Todo poder às lésbicas

Todo Poder às Lésbicas porque ser lésbica é a nossa sexualidade

Não há qualquer privilégio em ser lésbica, não há facilidades quando uma mulher assume perante uma sociedade patriarcal que irá se relacionar exclusivamente com outras mulheres, uma vez que o seu desejo não é falocentrado e que sua concepção de afeto não é heteronormativa, por essa razão lésbicas não precisam se adequar e nem se “desconstruir”, porque a orientação sexual lésbica é por si só a própria desconstrução da heterossexualidade compulsória.

Qualquer imposição de sexo, desejo e afeto como demonstração de empatia de uma lésbica é discurso de ódio com a intenção de normalizar o estupro corretivo, uma vez que o corpo, o desejo e a autonomia daquela mulher estão sendo constrangidos para que ela ceda aos desejos abusivos de alguém.

E mais, se há em determinado discurso uma exclusão da sua história, negando à lésbica os seus nomes e símbolos, ou há a usurpação deles como forma de oprimir e silenciar, é a mais cruel lesbofobia.

A invisibilidade lésbica é um mal histórico, social e político, considerando que todos os dados que dizem respeito à violência, sexualidade, identidade e relacionamentos são identificados apenas pelo nosso sexo, ou seja, a lesbofobia, a saúde da mulher lésbica, o papel social da mulher lésbica e os relacionamentos das mulheres lésbicas se perdem dentro de um dado generalizado como “violência, saúde, comportamento e relacionamento DAS MULHERES” e assim sendo é lido como “MULHERES HETEROSSEXUAIS”.

Ligia Bellini, em seu livro A Coisa Obscura, desvenda o tratamento dado às lésbicas pelos inquisidores portugueses nas visitas feitas no Brasil no séc. XVI, dentre as teorias destes sobre a anatomia feminina, a indefinição sobre os fatos e a descrença de que mulheres poderiam de fato se relacionar como mulheres, evidenciou-se que em diversos casos o tratamento dado às mulheres envolvidas nas práticas conhecidas como molícies (masturbação mútua entre pessoas do mesmo sexo) era de que não passavam de uma brincadeira entre virgens, algo que o casamento daria fim.

Assim a concepção do estupro corretivo se faz ainda mais clara, sendo o sexo heterossexual o fim da “brincadeira” entre meninas, é a salvação trazida pelo pênis, porque além de inferior por sua condição biológica de mulher, a mulher lésbica está desviada de seu caminho social natural, que é o casamento e a maternidade.
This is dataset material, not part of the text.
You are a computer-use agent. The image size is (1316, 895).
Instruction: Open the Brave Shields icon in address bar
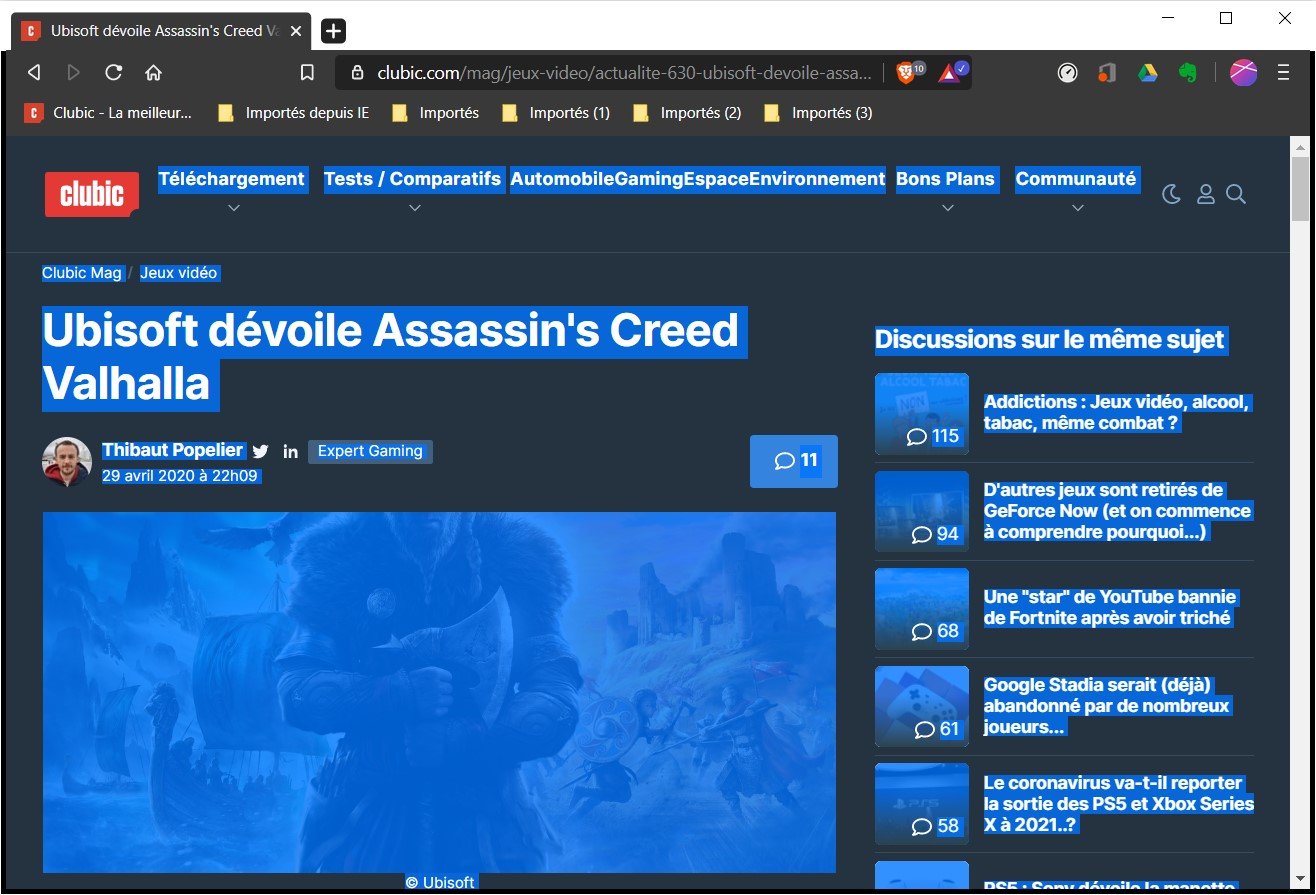pos(906,72)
O título Todo Poder às Lésbicas é um grito contra esse desmerecimento histórico com nossos afetos e necessidades, temos de tomar as narrativas das nossas vidas, exigir que em caso de violência a lesbofobia seja registrada, que em conquistas relacionadas a opressões sofridas pela orientação sexual a palavra lésbica seja incluída, para que em tudo que somos, para que em tudo que vivemos, para que em tudo que sobrevivemos, o fato de sermos lésbicas não seja mais ocultado, jogado para baixo do tapete e tratado como algo menor.

Todo Poder às Lésbicas porque somos símbolo de resistência contra uma estrutura que odeia as nascidas no sexo feminino, temos de exigir sermos reconhecidas como mulheres que amam mulheres, e que esse amor não é fruto de decepções com homens, mas de afeto e atração sexual por mulheres.

Todo Poder às Lésbicas porque temos de debater até a exaustão a lesbofobia que nos mata, nos mutila e oprime enquanto lésbicas, porque sofremos como mulheres e como lésbicas, e isso não é bobagem, não é exagero e não é drama, é a realidade que nos cerca cotidianamente.

Todo Poder às Lésbicas porque somos desumanizadas e transformadas em meros fetiches, como se nosso sexo fosse entretenimento, como se nossos afetos fossem falhos, como se nossos corpos fossem desprovidos de capacidades e sentimentos reais.

Todo Poder às Lésbicas porque não temos que explicar como duas mulheres transam, amam e vivem.

Todo Poder às Lésbicas porque não temos que nos envergonhar dos nossos orgasmos, dos nossos beijos, das nossas mãos dadas e nem da nossa solidão.

Todo Poder às Lésbicas porque gostar de vagina, não nos faz vaginistas, não nos faz pessoas que se apaixonam por órgãos genitais e nem nos faz fóbicas, porque ser lésbica é a nossa sexualidade e isso não pode jamais nos ser negado.

Todo Poder às Lésbicas.

Marcelle Fonseca

São demais os perigos dessa vida pra quem tem paixão.